**Consigne a:** Recopiez sans rien changer les lignes du listing, en commençant à la ligne qui contient "Where should I click to: Switch" et en vous arrêtant après celle qui contient "tap(17, 108)".

**Texte de la page:**
Mektoub est un roman paru en 2016, publié aux éditions Alto. Il a été finaliste au Prix littéraire des collégiens en 2017. Ce livre pose, ma foi, de bien bonnes questions. Notre destinée, échappe-t-elle à notre volonté ou disposons-nous d’un libre-arbitre qui nous permet de l’infléchir ? J’ai beaucoup aimé le commentaire du journal le Devoir, qui évoque une histoire d’amour impossible, un éloge de l’imaginaire, une variation sur le thème de la liberté et du destin.
Échos littéraires : Serge Lamothe, bonjour. Merci d’avoir accepté notre invitation – Bienvenu dans Échos Littéraires.
Serge Lamothe: Bonjour.
Échos littéraires : Le mot mektoub renvoie à la destinée, ou plus explicitement à la volonté divine. Pourquoi avoir choisi ce mot, au lieu simplement de mettre le mot destin ?
Serge Lamothe: Le titre de travail de Mektoub a longtemps été Zodiaque en raison du fait que le premier narrateur se présente comme un astrologue. Comme vous le savez, l’expression mektoub est très usitée dans les cultures arabes et signifie littéralement : c’était écrit. Dans le film Laurence d’Arabie, qui met en vedette Peter O’Toole et Omar Sharif, ce dernier sert deux fois cette réplique au personnage éponyme : la première, lorsqu’il retourne dans le désert pour sauver la vie d’un de ses hommes au péril de la sienne (Sharif lui signifie ainsi que c’est peine perdue et que l’homme va fatalement mourir.) ; et la seconde, lorsque les circonstances le contraignent à exécuter de ses propres mains l’homme qu’il a sauvé peu de temps avant.
J’ai donc choisi Mektoub comme titre parce que cette expression me semble porteuse d’une réflexion que le mot destin, à lui seul, n’évoquerait pas avec autant de force et de profondeur. Tout se joue dans notre capacité à remettre en cause les déterminismes qui nous semblent imparables et à préférer les alternatives qui nous libèrent à celles qui font de nous des esclaves.

**Consigne b:** Dans le texte sur Mektoub, relevez toutes les formules par lesquelles le commentaire du journal le Devoir décrit le roman.

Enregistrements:
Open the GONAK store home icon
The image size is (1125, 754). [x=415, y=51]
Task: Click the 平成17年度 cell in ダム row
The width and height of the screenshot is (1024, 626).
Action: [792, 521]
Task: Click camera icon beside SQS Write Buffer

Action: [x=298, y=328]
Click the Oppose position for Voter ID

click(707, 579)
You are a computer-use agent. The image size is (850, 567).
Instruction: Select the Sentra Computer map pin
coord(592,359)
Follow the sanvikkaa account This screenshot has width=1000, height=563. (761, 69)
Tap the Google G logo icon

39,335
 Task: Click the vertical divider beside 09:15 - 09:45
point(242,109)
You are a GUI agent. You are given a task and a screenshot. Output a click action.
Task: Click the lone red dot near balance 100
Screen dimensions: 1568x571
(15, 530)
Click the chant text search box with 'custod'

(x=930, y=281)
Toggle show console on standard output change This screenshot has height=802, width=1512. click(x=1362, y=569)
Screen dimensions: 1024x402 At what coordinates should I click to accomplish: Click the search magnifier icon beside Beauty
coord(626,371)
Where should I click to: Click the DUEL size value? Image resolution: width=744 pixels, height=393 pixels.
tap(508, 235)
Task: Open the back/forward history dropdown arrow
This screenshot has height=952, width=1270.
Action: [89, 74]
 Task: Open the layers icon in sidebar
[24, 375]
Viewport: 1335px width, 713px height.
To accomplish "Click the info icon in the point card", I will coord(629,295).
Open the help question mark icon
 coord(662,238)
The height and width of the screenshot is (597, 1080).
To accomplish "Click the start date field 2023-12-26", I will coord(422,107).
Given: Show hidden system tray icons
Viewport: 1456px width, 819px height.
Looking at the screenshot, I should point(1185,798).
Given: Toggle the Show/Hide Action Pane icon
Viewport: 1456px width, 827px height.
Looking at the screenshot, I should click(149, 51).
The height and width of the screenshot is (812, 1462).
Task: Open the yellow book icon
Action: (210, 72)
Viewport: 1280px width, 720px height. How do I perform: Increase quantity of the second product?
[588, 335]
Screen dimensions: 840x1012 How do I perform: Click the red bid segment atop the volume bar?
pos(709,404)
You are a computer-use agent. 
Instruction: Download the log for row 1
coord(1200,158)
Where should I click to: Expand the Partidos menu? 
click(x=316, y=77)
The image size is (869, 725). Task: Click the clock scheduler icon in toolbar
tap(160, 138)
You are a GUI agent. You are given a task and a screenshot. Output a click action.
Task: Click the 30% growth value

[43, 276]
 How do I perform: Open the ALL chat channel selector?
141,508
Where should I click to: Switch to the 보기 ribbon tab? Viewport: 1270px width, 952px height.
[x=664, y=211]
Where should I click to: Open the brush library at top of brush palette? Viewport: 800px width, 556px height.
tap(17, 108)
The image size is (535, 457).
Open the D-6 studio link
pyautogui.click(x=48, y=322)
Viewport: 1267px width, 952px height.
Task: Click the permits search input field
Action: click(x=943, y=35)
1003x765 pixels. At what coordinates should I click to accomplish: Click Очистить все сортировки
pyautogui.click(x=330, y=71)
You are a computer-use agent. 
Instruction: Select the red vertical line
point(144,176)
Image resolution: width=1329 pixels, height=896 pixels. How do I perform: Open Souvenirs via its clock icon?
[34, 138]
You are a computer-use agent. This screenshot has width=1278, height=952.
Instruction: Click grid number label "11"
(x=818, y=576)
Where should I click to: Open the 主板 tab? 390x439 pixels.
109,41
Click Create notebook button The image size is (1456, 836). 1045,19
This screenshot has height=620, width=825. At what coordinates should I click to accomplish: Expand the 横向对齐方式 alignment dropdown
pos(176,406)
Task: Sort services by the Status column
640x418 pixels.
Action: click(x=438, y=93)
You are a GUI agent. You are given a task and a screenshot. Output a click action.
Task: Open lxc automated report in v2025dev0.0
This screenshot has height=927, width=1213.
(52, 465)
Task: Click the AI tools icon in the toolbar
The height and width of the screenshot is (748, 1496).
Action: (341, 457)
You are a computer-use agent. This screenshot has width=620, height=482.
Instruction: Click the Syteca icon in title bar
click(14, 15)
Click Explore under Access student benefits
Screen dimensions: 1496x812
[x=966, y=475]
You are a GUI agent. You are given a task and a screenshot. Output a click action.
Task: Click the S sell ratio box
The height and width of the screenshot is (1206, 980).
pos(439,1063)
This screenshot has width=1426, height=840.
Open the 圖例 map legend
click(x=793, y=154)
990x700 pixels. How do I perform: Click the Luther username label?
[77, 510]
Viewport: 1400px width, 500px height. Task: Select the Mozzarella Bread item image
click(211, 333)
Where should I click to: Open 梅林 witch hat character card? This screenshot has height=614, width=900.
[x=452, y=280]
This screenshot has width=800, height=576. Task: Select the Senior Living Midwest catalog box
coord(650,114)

**Réponse a:**
Where should I click to: Switch to the 보기 ribbon tab? Viewport: 1270px width, 952px height.
[x=664, y=211]
Where should I click to: Open the brush library at top of brush palette? Viewport: 800px width, 556px height.
tap(17, 108)

**Réponse b:**
- une histoire d'amour impossible
- un éloge de l'imaginaire
- une variation sur le thème de la liberté et du destin